De gele papegaai en....
(2009)–Cobi Pengel– Auteursrechtelijk beschermd
[pagina 65]
| |
[pagina 66]
| |
[pagina 67]
| |
Het huis was er niet altijd geweest. Zomaar op een ochtend toen de mensen buiten kwamen, stond het er. Er lag een prachtige tuin omheen. De enige bewoonster was mevrouw Lina Imelda Monia. Die naam stond met wit-met-groene letters op het hek. Ze had glanzend, zilverwit lang haar en een jong, altijd glimlachend gezicht. Maar het waren vooral haar regenboogjurken met wijde rokken die de aandacht trokken als ze langs kwam. Ook liep ze altijd zachtjes te neuriën en rook ze heerlijk. Waar ze gelopen had hing er nog een poosje een lichte bloemengeur. De kinderen riepen dan altijd: ‘Bloemenvrouw, bloemenvrouw!’

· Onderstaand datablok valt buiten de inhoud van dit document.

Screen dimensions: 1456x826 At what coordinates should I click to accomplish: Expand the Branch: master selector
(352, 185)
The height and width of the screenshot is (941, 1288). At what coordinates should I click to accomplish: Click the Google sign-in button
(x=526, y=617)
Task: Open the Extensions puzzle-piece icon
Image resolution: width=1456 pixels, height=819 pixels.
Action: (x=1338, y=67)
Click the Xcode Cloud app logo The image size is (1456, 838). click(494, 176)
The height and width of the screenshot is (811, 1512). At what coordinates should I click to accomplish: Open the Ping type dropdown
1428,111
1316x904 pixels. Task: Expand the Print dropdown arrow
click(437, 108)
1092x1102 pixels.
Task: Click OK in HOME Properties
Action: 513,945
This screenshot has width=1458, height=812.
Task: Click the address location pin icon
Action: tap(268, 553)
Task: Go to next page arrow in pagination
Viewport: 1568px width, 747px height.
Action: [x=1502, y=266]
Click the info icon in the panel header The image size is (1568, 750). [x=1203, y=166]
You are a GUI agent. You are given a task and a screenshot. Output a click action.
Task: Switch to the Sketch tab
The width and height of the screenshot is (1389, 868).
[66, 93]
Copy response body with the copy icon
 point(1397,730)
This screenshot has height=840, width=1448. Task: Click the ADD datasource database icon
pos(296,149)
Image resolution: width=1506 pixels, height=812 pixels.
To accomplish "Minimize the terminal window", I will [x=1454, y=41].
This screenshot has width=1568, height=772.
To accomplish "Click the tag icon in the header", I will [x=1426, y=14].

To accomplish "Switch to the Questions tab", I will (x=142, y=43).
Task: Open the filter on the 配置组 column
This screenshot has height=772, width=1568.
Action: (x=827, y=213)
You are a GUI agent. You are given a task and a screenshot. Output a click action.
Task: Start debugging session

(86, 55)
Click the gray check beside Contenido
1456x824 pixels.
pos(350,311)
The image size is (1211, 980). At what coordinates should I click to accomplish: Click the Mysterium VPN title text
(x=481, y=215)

Iedereen vond haar vreemd. Niet omdat ze er alleen woonde, maar eerder omdat niemand wist waar zij en haar huis en tuin zomaar opeens vandaan gekomen waren. Waarvan ze leefde was ook een raadsel. De bloemen die ze kweekte, verkocht ze niet. Inkopen deed ze in een winkel vlakbij. Ze ging nooit bij iemand op bezoek en ontving ook nooit iemand. Men zag haar alleen maar als ze bijna dansend, in kleurige rokken, van haar huis naar de winkel liep en weer terug, glimlachend, neuriënd.
Enkele dagen per week kwam er een tuinman om haar te helpen met het schoonmaken en verzorgen van de tuin. Maar dat was een stille man die nooit iets vertelde over mevrouw Lina Imelda Monia. Er werd gefluisterd dat mevrouw Lina Imelda Monia kon praten met de bloemen, de struiken, de bomen en zelfs met het gras in de tuin, maar ook dat wist niemand zeker. Als men het vroeg aan de tuinman, kreeg men geen antwoord. Het zou altijd een geheim blijven, want op een nacht gebeurde er iets heel vreemds...
Die nacht werd er een groot feest gevierd in de tuin van mevrouw Lina Imelda Monia. Roline Rozeknop en Steven Stanfaste gingen trouwen. Om twaalf uur precies zouden Steven en Roline elkaar een brasa geven en dan waren zij voortaan man en vrouw. Onder de grote manjeboom kwamen ze allemaal samen: de bloemen, de struiken, de bomen, de nachtvlinders, de vuurvliegjes en wie er nog meer in de tuin woonden. Ook mevrouw Lina Imelda Monia, die zelf wel een bloem leek, was erbij. Ze had een tuinstoel onder de manjeboom gezet om maar niets van het feest te missen. Haar witte haren glansden in het maanlicht en de rok van haar regenboogjurk golfde als een kleurige waaier om haar benen en de tuinstoel.
De families Rozeknop en Stanfaste kwamen natuurlijk het eerst aanwandelen, met in hun midden Steven en Roline. Ze vormden een mooi paar. De familie Faya Lobi had een rode kring van liefde om hen heen gevormd. Na de families Rozeknop en Stanfaste kwamen de families Jasmijn en Bitawiwiri die als geschenk de heerlijkste geuren meebrachten. Ruisend en groen kwam toen de familie Varen erbij. De dames Koto Misi droegen hun mooiste angisa's. Nog een beetje slaperig waren de families Gladiool, Dahlia en Zinnia uit hun bedden gekomen.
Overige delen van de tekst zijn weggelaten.